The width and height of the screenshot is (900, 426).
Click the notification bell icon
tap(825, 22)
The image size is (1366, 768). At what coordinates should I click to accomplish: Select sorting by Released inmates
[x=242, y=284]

━━━━━━━━━━━━━━━━━━━━

Required action
Give back all of the data above without any alteration.

Exercise response
The width and height of the screenshot is (900, 426).
Click the notification bell icon
tap(825, 22)
The image size is (1366, 768). At what coordinates should I click to accomplish: Select sorting by Released inmates
[x=242, y=284]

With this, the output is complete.